This disclosure contemplates any type of network 220 familiar to those skilled in the art that may support data communications using any of a variety of available protocols including without limitation TCP/IP (transmission control protocol/Internet protocol), SNA (systems network architecture), IPX (Internet packet exchange), AppleTalk®, and the like. Merely by way of example, network(s) 220 may be a local area network (LAN), networks based on Ethernet, Token-Ring, a wide-area network (WAN), the Internet, a virtual network, a virtual private network (VPN), an intranet, an extranet, a public switched telephone network (PSTN), an infra-red network, a wireless network (e.g., a network operating under any of the Institute of Electrical and Electronics (IEEE) 1002.11 suite of protocols, Bluetooth®, and/or any other wireless protocol), and/or any combination of these and/or other networks.

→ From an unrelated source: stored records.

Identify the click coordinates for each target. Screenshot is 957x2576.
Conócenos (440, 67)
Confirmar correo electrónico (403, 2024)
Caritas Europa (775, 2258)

Links 225 may connect a client device 205, a data repository 210, and a MRD detector platform 215 to a network 220 or to each other. This disclosure contemplates any suitable links 225. In particular embodiments, one or more links 225 include one or more wireline (such as for example Digital Subscriber Line (DSL) or Data Over Cable Service Interface Specification (DOCSIS)), wireless (such as for example Wi-Fi or Worldwide Interoperability for Microwave Access (WiMAX)), or optical (such as for example Synchronous Optical Network (SONET) or Synchronous Digital Hierarchy (SDH)) links. In particular embodiments, one or more links 225 each include an ad hoc network, an intranet, an extranet, a VPN, a LAN, a WLAN, a WAN, a WWAN, a MAN, a portion of the Internet, a portion of the PSTN, a cellular technology-based network, a satellite communications technology-based network, another link 225, or a combination of two or more such links 225. Links 225 need not necessarily be the same throughout a computing environment 200. One or more first links 225 may differ in one or more respects from one or more second links 225.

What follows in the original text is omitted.